* Exercise requirements
Please rewrite the stretch of material from the line containing "This screenshot has width=480, height=800." through the line containing "the account profile", putting "screen capture" in place of "screenshot" and changing nothing else. Leave the pictures out of your answer.

* Data lines

BEGIN

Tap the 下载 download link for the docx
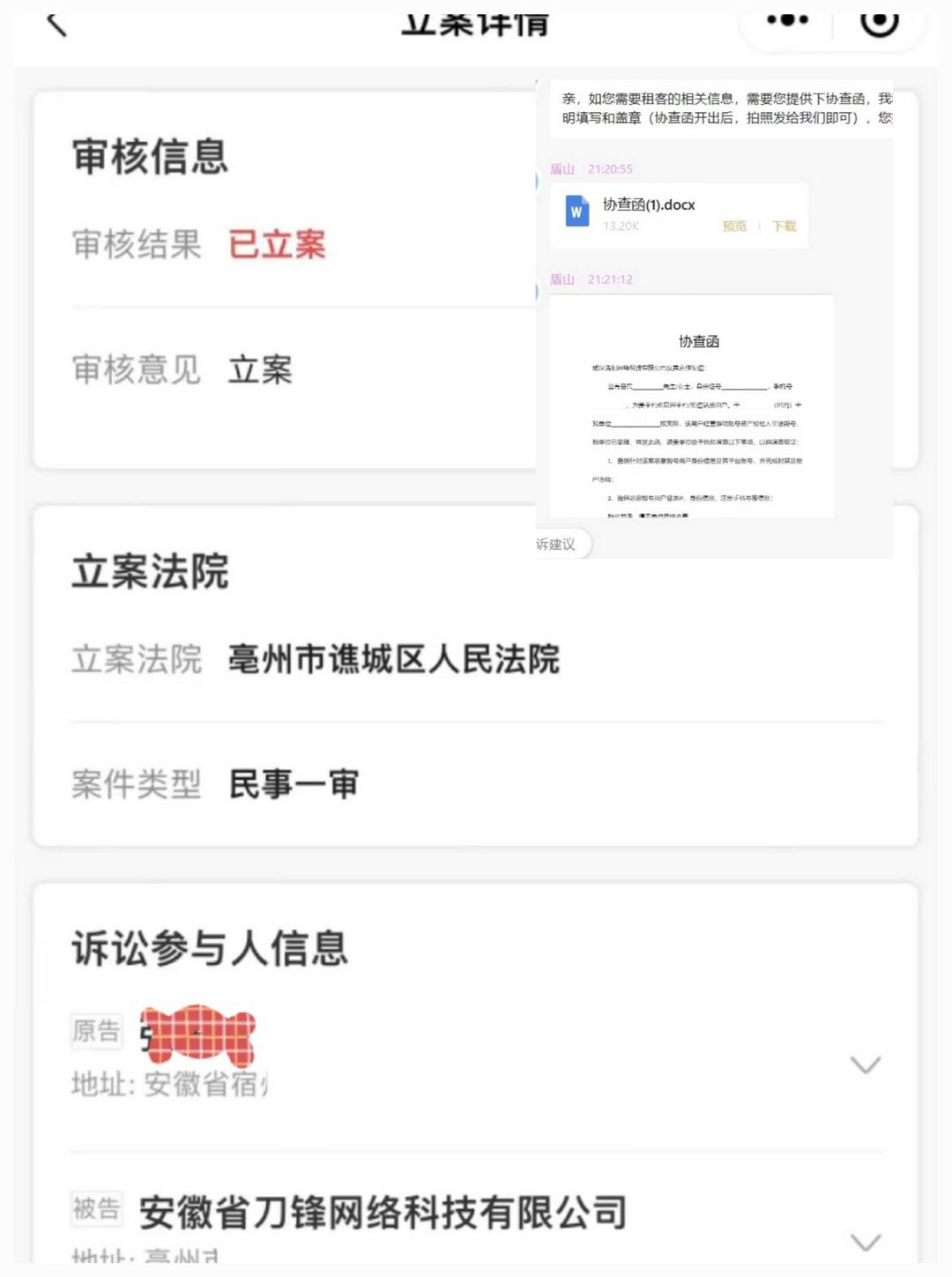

END
BEGIN

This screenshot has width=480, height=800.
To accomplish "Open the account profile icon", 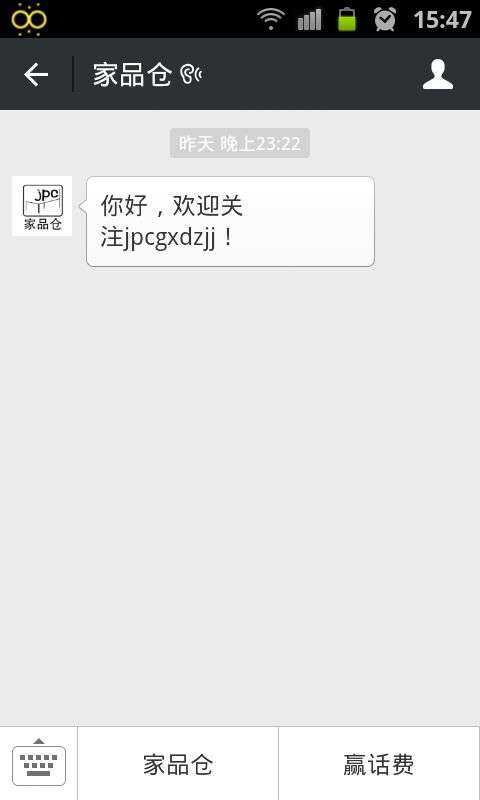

END
BEGIN

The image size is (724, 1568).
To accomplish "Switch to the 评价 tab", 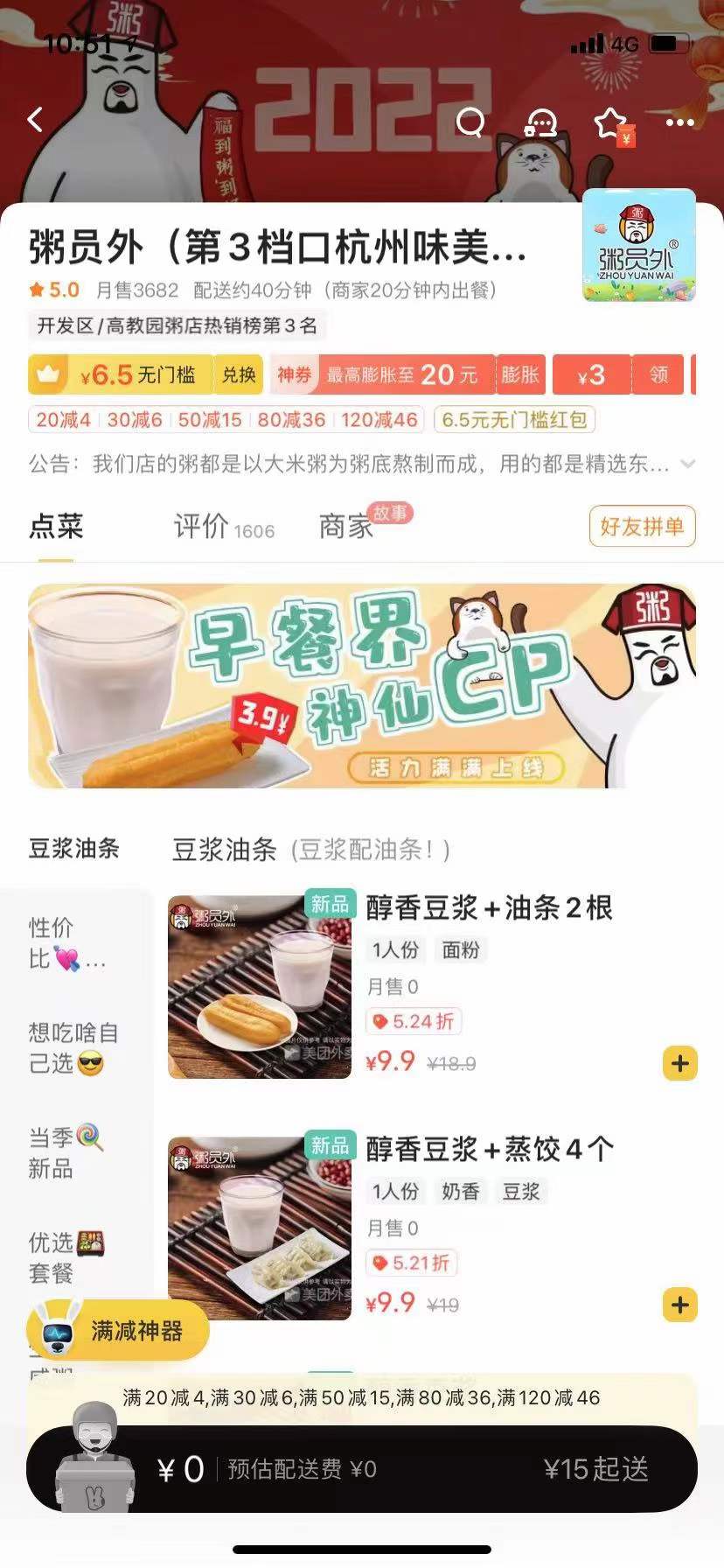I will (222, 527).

END

* Task response
This screen capture has width=480, height=800.
To accomplish "Open the account profile icon", 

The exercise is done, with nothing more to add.